In Acts 13 through 21, the activities of Paul and his coworkers establish the first church planting movement and demonstrates a church planting methodology that is flexible, financially lean and operates under a surprisingly brief timeline.
Their work was taking place among very similar cultures and times to our own. We can look to their methods to re-examine and revise the church planting models we use today, and especially to increase our expectations of what God can accomplish through His people as He builds His Church.
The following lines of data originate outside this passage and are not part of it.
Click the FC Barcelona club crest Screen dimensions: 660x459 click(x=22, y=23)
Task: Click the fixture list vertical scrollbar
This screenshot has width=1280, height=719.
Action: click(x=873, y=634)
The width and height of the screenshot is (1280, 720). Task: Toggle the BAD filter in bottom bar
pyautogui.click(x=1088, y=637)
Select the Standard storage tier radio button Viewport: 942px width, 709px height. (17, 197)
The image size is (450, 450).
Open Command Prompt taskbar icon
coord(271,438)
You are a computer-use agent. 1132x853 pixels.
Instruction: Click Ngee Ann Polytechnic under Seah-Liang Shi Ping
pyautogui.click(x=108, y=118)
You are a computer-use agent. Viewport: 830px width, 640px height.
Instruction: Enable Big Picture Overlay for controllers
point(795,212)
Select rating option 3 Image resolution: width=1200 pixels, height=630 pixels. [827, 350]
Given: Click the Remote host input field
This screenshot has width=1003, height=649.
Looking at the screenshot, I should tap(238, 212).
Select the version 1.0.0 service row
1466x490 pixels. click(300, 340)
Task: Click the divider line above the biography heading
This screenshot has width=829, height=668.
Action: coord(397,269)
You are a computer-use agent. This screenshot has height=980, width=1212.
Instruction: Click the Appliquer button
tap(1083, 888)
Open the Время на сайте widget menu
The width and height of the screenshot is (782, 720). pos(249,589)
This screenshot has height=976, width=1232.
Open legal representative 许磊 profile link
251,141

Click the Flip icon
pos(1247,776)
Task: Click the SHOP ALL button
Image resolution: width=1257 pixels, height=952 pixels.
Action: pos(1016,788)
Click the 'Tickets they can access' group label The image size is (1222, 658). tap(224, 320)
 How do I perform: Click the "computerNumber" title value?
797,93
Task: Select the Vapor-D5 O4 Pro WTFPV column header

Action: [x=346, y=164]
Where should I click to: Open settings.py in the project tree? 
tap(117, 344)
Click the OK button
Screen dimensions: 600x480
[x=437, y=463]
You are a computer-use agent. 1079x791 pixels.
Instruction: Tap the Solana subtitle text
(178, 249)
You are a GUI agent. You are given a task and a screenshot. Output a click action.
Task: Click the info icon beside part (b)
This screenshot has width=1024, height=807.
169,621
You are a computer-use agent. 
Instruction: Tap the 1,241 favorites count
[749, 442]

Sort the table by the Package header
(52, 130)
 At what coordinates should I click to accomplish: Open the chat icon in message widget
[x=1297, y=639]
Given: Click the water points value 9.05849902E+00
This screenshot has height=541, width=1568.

Here are seven key observations, which would be considered ridiculous strategies by the church planting movements in the West today.
1. On average, churches were planted and self-sufficient in 12 months
2. The work was unfunded, accomplished by bivocational servants
3. Paul planted multiple churches regionally, often from a base camp church in a major city (churches that planted churches)
4. There was follow-up by Paul and/or itinerants as well as letters to continue to support and encourage, especially through troubles
5. Whole households were being converted, not just individuals
6. After an initial time in weeks or months of reaching new disciples, they are left on their own as a church without formal leadership for months
7. Paul enlists additional workers from among the new churches as local elders (on average with 6 to 12 months experience as believers) and as itinerants (with about 2 years experience as believers). They all share the same focus (see Eph 4:11-16).
A dose of reality: Don’t try to copy a church model (maintain the principles and functions while staying expectantly and brutally flexible on the practices and forms that will uniquely emerge in the people God calls together where you are laboring); don’t expect an implausible growth explosion. A typical church plant will be well under 100 in the first year, and in the first five years.